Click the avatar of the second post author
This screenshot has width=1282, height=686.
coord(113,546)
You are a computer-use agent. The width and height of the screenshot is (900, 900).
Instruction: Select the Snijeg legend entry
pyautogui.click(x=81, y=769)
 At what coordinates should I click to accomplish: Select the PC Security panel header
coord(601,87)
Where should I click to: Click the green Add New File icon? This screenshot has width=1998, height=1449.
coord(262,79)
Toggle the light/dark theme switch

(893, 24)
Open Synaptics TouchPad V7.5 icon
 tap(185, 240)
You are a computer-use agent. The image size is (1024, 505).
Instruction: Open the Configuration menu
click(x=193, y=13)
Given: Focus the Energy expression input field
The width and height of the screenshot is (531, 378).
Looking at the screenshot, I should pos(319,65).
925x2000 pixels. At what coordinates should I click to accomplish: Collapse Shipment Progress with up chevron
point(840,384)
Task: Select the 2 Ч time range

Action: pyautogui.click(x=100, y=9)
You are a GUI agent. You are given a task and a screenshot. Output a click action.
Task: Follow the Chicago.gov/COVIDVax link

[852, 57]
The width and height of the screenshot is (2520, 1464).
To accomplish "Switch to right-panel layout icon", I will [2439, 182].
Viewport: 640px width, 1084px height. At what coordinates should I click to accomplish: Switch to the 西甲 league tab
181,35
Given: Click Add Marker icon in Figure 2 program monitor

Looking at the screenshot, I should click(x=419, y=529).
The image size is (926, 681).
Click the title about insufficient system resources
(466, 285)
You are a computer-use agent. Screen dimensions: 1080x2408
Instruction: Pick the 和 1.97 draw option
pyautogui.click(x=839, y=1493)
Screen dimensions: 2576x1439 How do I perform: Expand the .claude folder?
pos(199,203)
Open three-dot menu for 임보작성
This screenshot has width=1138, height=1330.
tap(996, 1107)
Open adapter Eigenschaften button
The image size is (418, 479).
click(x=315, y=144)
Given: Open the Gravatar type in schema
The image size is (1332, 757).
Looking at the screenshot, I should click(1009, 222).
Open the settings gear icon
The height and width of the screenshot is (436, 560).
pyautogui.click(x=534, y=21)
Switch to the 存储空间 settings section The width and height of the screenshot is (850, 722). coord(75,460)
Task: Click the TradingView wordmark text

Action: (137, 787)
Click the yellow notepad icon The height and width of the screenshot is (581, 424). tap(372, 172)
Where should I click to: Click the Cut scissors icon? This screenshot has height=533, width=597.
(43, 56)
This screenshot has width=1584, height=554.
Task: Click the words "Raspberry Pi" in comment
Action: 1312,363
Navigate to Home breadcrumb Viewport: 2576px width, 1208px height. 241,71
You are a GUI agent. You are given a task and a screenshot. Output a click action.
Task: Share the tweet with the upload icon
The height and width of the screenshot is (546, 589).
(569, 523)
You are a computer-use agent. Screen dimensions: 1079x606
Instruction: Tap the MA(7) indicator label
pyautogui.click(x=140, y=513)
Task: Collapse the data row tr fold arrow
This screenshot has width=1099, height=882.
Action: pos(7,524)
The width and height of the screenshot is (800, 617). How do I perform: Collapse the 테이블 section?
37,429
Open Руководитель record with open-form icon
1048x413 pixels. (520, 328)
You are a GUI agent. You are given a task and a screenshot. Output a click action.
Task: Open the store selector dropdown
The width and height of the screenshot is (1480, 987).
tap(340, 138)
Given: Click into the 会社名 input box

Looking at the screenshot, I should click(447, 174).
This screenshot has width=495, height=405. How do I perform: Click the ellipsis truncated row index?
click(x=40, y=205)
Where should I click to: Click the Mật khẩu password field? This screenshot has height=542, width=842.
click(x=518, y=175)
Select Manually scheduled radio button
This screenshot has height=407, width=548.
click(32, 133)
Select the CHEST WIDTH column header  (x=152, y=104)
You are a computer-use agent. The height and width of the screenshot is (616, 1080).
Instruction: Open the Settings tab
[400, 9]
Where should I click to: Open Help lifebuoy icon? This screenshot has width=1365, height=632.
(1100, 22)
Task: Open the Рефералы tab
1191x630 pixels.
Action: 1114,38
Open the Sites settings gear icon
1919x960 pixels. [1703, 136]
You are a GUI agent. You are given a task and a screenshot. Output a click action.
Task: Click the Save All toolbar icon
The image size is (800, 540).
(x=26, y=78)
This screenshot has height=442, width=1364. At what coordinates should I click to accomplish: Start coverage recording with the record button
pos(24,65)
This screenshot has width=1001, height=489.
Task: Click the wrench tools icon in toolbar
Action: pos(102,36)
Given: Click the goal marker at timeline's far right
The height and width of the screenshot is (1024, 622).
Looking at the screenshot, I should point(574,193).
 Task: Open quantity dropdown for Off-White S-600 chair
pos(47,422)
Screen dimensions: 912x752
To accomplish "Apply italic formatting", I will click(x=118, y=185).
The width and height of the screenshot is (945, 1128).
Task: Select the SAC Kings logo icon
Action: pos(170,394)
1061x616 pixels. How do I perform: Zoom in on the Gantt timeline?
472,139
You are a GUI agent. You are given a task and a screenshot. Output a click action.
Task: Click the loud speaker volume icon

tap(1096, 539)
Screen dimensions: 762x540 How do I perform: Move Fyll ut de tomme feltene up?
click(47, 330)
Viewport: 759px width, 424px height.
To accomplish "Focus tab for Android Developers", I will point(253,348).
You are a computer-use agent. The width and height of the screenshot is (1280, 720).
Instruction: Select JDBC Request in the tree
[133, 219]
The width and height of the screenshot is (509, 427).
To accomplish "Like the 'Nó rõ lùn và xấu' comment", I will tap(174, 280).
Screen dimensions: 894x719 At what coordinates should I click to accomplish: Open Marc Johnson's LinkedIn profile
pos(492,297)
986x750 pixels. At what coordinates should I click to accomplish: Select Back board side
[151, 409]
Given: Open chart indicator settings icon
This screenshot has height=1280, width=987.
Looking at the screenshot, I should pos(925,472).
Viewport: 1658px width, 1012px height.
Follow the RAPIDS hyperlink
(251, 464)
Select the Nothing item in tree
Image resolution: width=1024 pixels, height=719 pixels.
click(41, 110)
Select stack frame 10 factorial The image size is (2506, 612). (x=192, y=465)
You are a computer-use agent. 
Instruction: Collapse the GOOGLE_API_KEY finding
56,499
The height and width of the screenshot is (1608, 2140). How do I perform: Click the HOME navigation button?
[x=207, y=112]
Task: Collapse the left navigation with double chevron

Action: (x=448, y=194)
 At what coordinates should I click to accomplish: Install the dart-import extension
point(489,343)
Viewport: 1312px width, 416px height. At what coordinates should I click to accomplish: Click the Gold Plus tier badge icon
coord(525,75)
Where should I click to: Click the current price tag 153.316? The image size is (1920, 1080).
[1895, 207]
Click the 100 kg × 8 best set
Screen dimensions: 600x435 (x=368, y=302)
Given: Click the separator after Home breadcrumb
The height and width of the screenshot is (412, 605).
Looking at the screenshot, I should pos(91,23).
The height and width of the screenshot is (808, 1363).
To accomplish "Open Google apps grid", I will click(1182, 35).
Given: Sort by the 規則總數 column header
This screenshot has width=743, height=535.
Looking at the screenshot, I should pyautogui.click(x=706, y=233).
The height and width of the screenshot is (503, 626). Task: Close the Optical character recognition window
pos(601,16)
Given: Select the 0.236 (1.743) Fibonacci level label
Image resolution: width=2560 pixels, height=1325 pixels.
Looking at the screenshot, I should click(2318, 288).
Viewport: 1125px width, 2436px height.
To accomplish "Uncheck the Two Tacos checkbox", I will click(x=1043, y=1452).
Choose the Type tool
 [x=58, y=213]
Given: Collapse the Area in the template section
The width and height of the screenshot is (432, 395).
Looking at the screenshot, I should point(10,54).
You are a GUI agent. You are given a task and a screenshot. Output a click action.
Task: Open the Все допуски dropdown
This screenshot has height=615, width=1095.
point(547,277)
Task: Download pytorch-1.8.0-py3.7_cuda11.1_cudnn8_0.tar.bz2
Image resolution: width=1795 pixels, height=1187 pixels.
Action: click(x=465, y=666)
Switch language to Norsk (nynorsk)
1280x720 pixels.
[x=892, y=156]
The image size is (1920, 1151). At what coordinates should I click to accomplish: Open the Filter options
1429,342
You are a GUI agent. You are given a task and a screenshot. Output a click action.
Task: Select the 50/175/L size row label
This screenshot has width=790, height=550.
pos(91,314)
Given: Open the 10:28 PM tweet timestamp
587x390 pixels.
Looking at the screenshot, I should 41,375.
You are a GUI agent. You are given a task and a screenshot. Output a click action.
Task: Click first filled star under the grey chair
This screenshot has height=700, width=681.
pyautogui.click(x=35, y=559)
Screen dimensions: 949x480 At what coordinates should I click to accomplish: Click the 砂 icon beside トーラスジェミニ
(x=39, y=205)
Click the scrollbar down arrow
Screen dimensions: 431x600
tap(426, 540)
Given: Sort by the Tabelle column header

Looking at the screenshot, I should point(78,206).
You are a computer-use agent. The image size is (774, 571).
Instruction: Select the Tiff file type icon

☆ ☆ ☆ ☆ ☆

| WORK REQUIRED |
Show every line from the entries above that contains the string "arrow", matching its case exactly.

| SOLUTION FOR THIS EXERCISE |
Task: Collapse the data row tr fold arrow
Click the scrollbar down arrow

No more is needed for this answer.